### How to complete this task:
Data follows below. Repeat exactly the lines between the line holding "Seller Services (25, 1798)" and the line holding "Geist (152, 44)", inclusive, and nothing more; drop pictures.

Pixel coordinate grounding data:

____

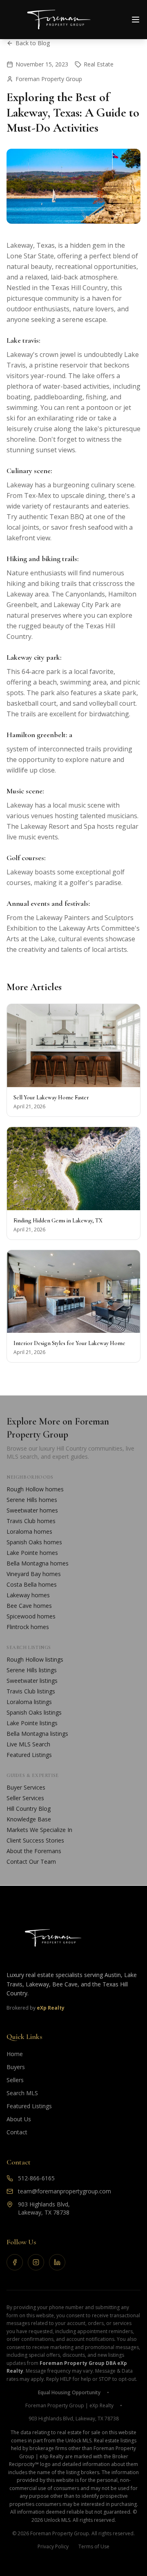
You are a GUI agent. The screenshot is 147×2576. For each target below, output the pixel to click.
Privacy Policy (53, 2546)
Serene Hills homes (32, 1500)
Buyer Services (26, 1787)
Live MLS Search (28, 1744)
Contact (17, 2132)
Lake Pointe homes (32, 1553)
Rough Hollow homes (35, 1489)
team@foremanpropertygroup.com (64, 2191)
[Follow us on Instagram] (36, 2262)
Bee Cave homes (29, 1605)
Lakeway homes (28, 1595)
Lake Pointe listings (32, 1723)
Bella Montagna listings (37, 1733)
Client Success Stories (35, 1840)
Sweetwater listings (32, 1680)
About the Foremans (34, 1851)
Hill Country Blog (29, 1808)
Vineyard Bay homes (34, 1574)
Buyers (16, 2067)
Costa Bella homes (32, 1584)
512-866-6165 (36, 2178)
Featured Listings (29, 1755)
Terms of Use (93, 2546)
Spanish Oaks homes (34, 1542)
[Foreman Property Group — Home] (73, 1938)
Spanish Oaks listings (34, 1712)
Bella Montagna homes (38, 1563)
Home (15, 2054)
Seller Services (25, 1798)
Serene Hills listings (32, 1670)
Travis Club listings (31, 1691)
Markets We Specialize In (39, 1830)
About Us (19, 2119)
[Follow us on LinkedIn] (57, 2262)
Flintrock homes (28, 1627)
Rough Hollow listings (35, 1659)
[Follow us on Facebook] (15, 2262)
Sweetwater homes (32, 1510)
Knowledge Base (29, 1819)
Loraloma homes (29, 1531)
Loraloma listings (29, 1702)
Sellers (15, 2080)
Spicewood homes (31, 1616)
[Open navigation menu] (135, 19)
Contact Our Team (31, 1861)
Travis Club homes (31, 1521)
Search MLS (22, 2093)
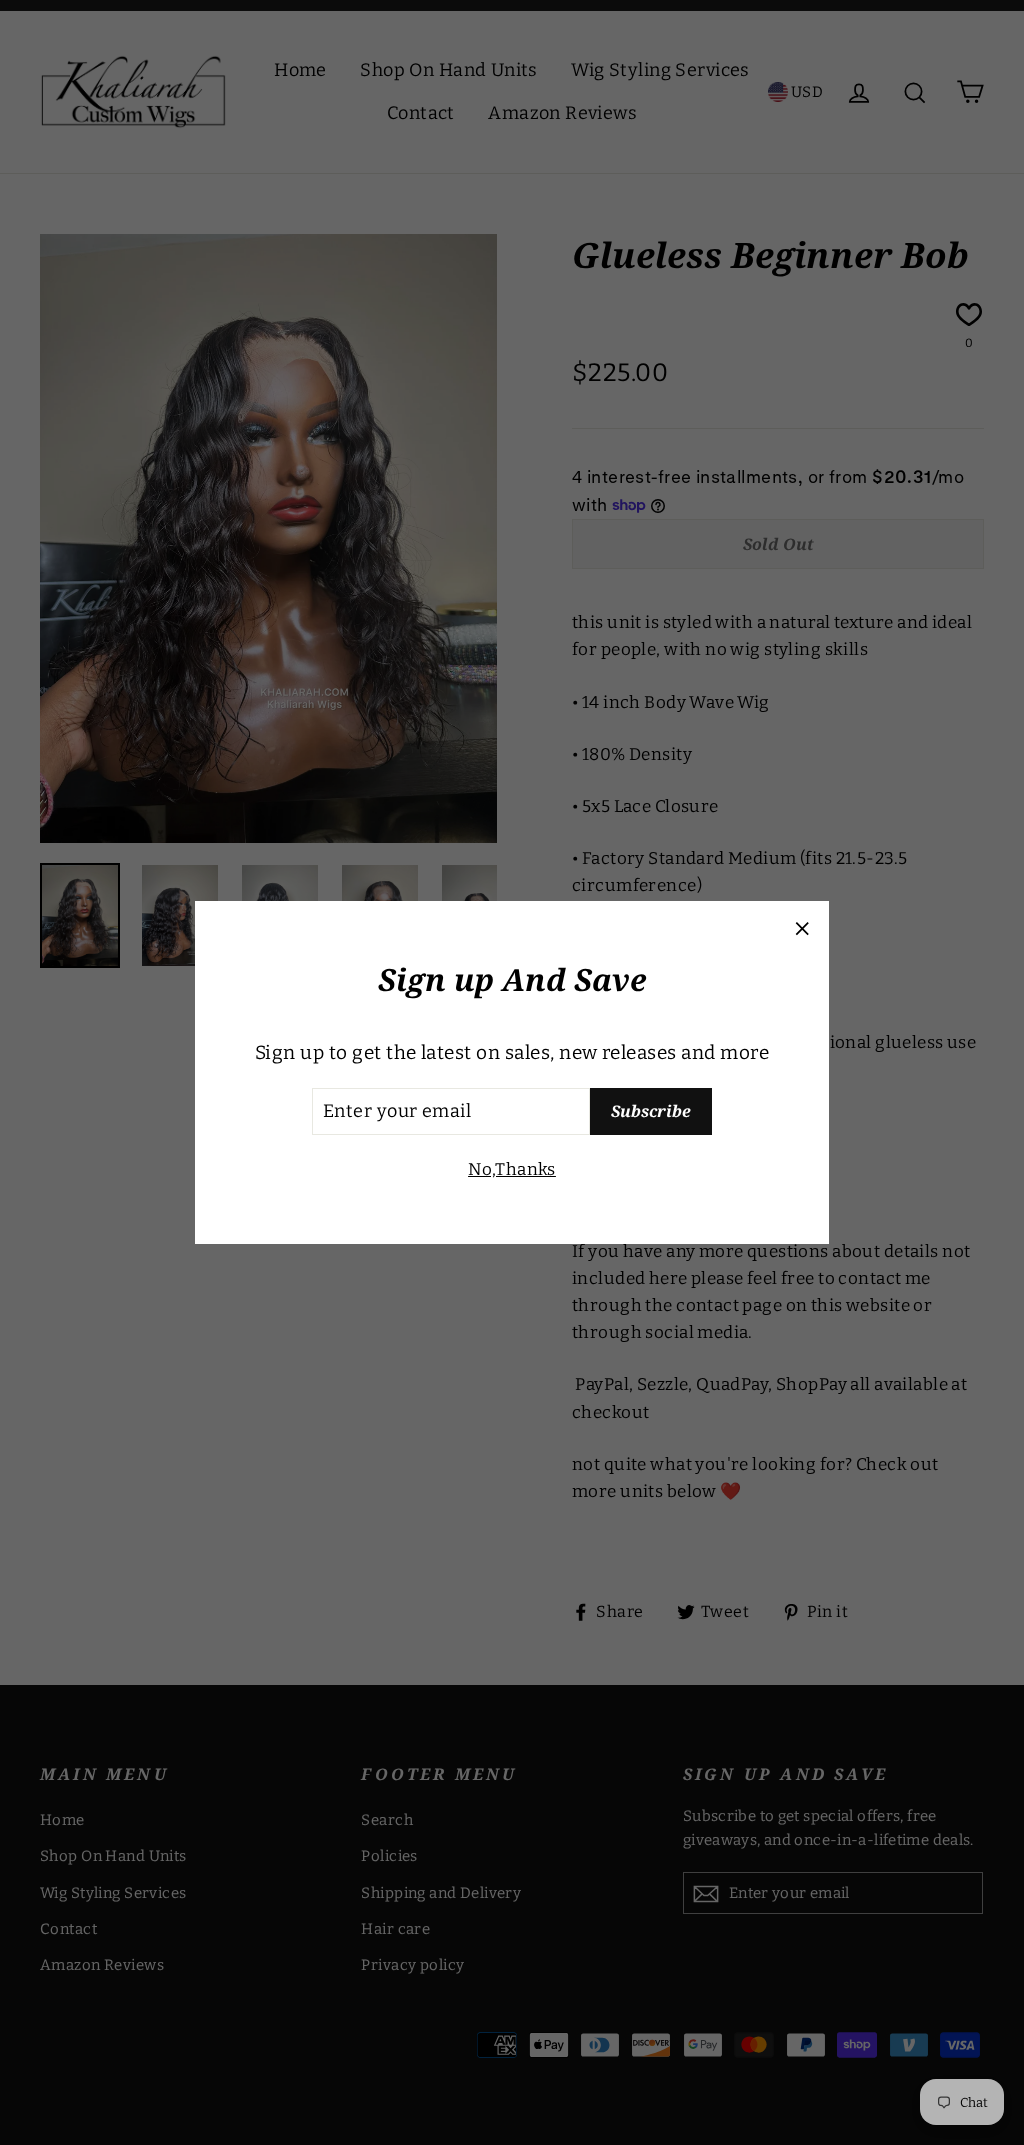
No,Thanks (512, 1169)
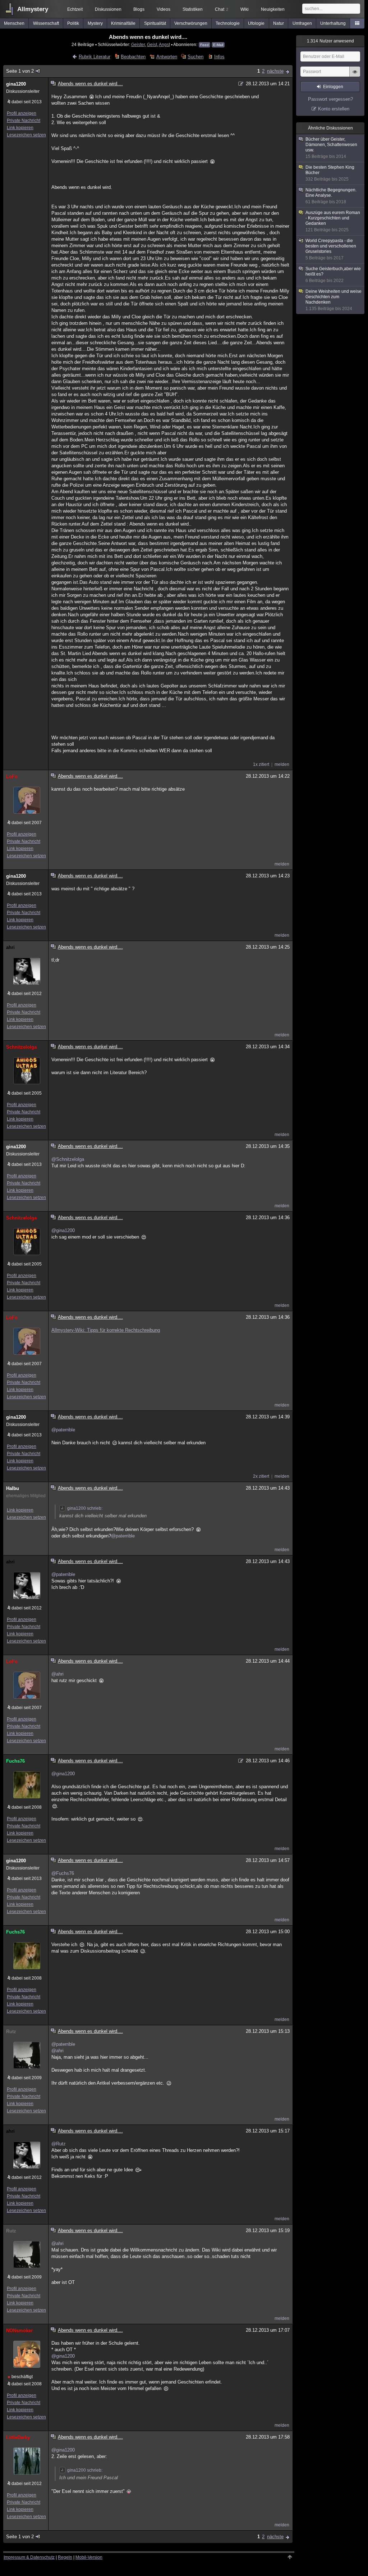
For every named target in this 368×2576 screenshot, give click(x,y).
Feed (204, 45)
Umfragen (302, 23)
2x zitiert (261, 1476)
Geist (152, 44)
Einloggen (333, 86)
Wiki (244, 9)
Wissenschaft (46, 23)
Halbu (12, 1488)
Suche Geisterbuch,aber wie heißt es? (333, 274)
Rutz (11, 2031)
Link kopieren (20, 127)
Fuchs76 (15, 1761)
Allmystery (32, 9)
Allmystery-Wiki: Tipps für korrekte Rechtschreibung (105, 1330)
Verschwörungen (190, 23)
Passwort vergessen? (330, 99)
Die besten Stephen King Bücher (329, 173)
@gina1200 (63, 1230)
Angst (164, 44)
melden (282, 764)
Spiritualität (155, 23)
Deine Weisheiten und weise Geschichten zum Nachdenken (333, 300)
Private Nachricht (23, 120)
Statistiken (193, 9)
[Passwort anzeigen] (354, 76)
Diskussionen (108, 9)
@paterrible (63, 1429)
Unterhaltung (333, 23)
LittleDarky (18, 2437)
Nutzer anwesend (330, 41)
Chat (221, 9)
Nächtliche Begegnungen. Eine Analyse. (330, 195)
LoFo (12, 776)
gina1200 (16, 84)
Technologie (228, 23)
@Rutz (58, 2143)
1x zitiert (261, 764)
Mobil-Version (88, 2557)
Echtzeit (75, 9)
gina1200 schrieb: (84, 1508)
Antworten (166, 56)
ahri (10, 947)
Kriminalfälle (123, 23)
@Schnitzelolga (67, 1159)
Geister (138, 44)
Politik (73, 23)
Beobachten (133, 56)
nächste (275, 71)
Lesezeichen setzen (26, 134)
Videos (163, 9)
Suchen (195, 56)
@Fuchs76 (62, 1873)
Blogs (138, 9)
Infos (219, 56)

____

### Your response:
Seller Services (25, 1798)
Serene Hills listings (32, 1670)
Travis Club listings (31, 1691)
Markets We Specialize In (39, 1830)
About Us (19, 2119)
[Follow us on LinkedIn] (57, 2262)
Flintrock homes (28, 1627)
Rough Hollow listings (35, 1659)
[Follow us on Facebook] (15, 2262)
Sweetwater homes (32, 1510)
Knowledge Base (29, 1819)
Loraloma homes (29, 1531)
Loraloma listings (29, 1702)
Sellers (15, 2080)
Spicewood homes (31, 1616)
[Open navigation menu] (135, 19)
Contact Our Team (31, 1861)
Travis Club homes (31, 1521)
Search MLS (22, 2093)
No,Thanks (512, 1169)
For every named target in this 368×2576 screenshot, give click(x,y).
Feed (204, 45)
Umfragen (302, 23)
2x zitiert (261, 1476)
Geist (152, 44)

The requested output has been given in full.